Out of 13 small, divergent colonies was born a great nation, which today boasts more than 300 million people representing dozens of cultures. From San Francisco's Chinatown to New York City's Little Italy, it's no wonder that the United States is called The Great Melting Pot.

And that's where the Bible lesson comes in: The Church--meaning all the Christ-followers on Earth--is also a place of immense diversity. Christ-followers come from different religious traditions, have different preferences in worship music and distinct likes and dislikes regarding sermon styles. The church is a place where all races are welcome and present. It mingles the rich, the poor and everyone in between. But what unites them all--or at least what should unite them--is a common faith and focus on Jesus as their Lord and Savior. As the saying goes, "The ground beneath the cross is level."

And that's just the way God wants it. Shortly before His arrest and crucifixion, Jesus prayed to His Father about the Church--meaning not only His original followers, but also those in the centuries to follow: 

"I pray also for those who will believe in me through their message, that all of them may be one, Father, just as you are in me and I am in you.

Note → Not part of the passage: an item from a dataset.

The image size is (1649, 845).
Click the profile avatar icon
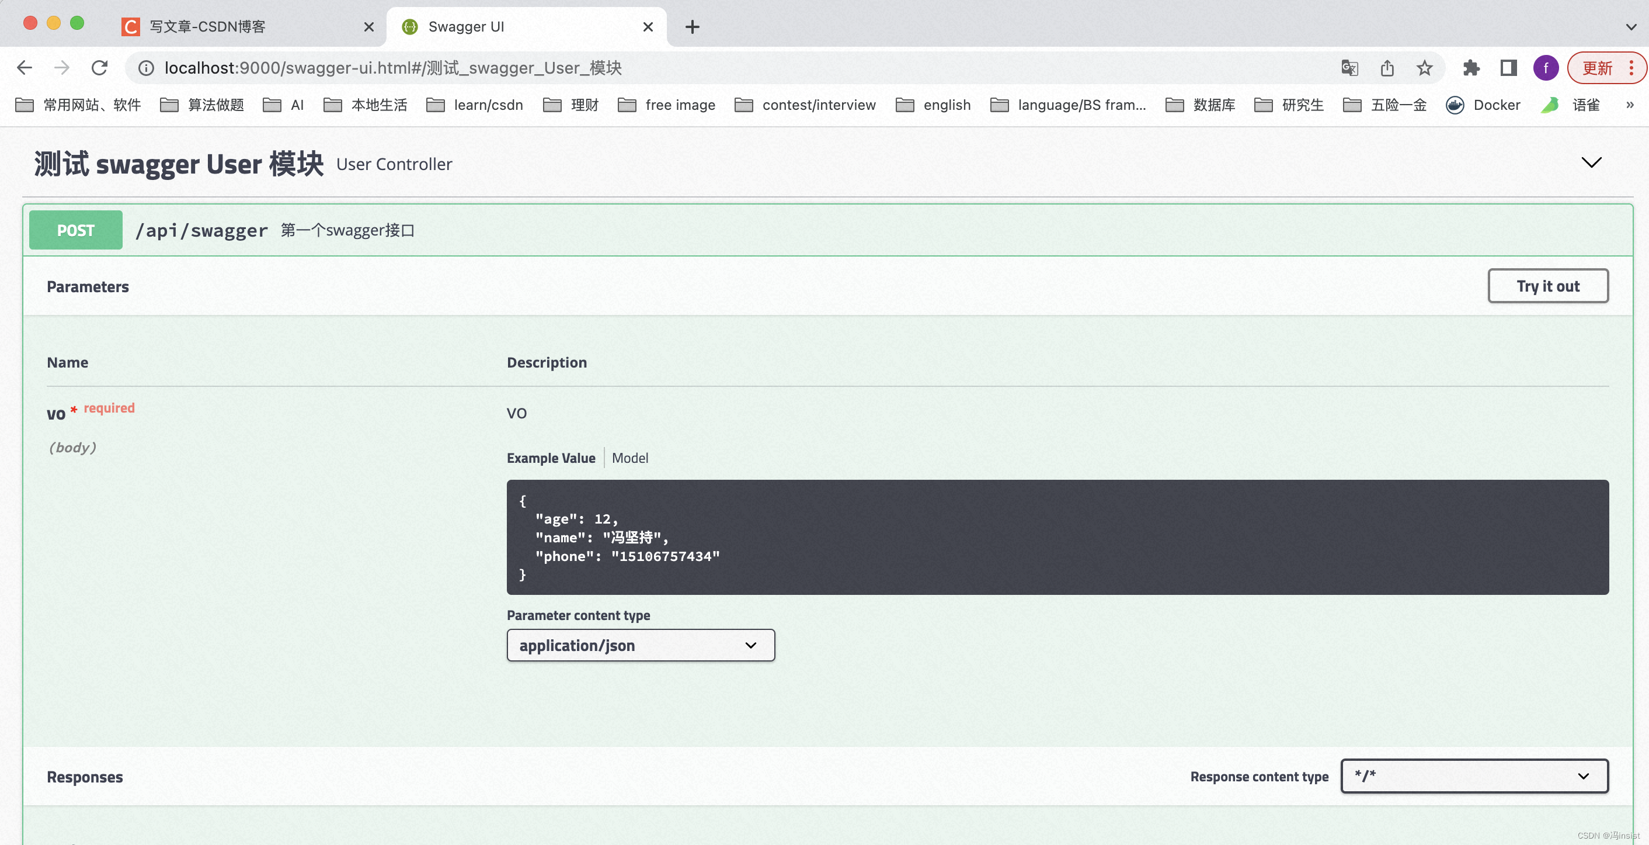[x=1546, y=68]
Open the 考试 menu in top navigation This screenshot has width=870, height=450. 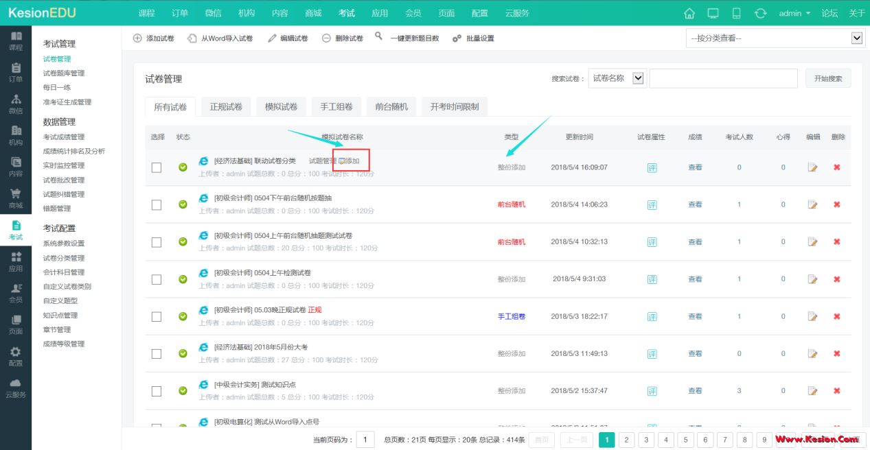click(347, 13)
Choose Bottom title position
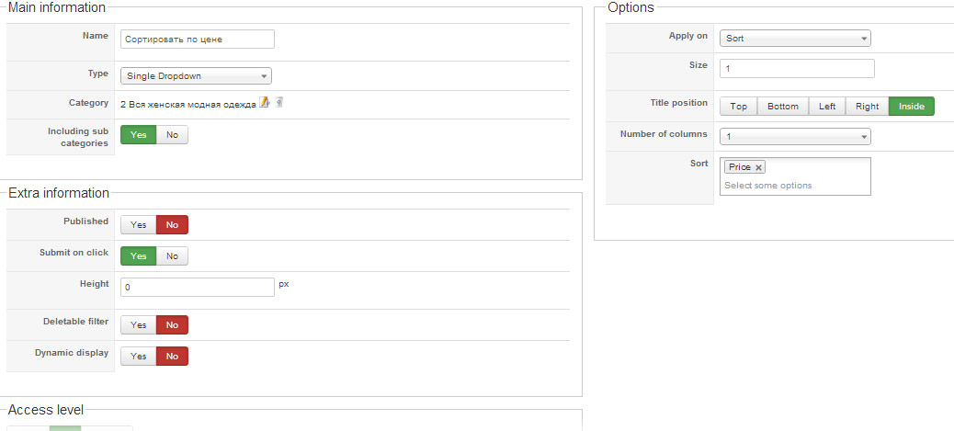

May they also be in us so that the world may believe that you have sent me. I have given them the glory that you gave me, that they may be one as we are one: I in them and you in me. May they be brought to complete unity to let the world know that you sent me and have loved them even as you have loved me."

Jesus' prayer spans the dusty streets of 1st Century Jerusalem to present day Christ-followers across the globe. And how do we unify His Church? It all starts with a common focus on Him and resting our faith on God's power rather than man's wisdom. What then springs forth is unity--not uniformity.

Let's take the first step by embracing the Apostle Paul's words from 2,000 years ago to some of the earliest Christ-followers:

"Bear with each other and forgive whatever grievances you may have against one another," he wrote to the Colossians. "Forgive as the Lord forgave you. And over all these virtues put on love, which binds them all together in perfect unity."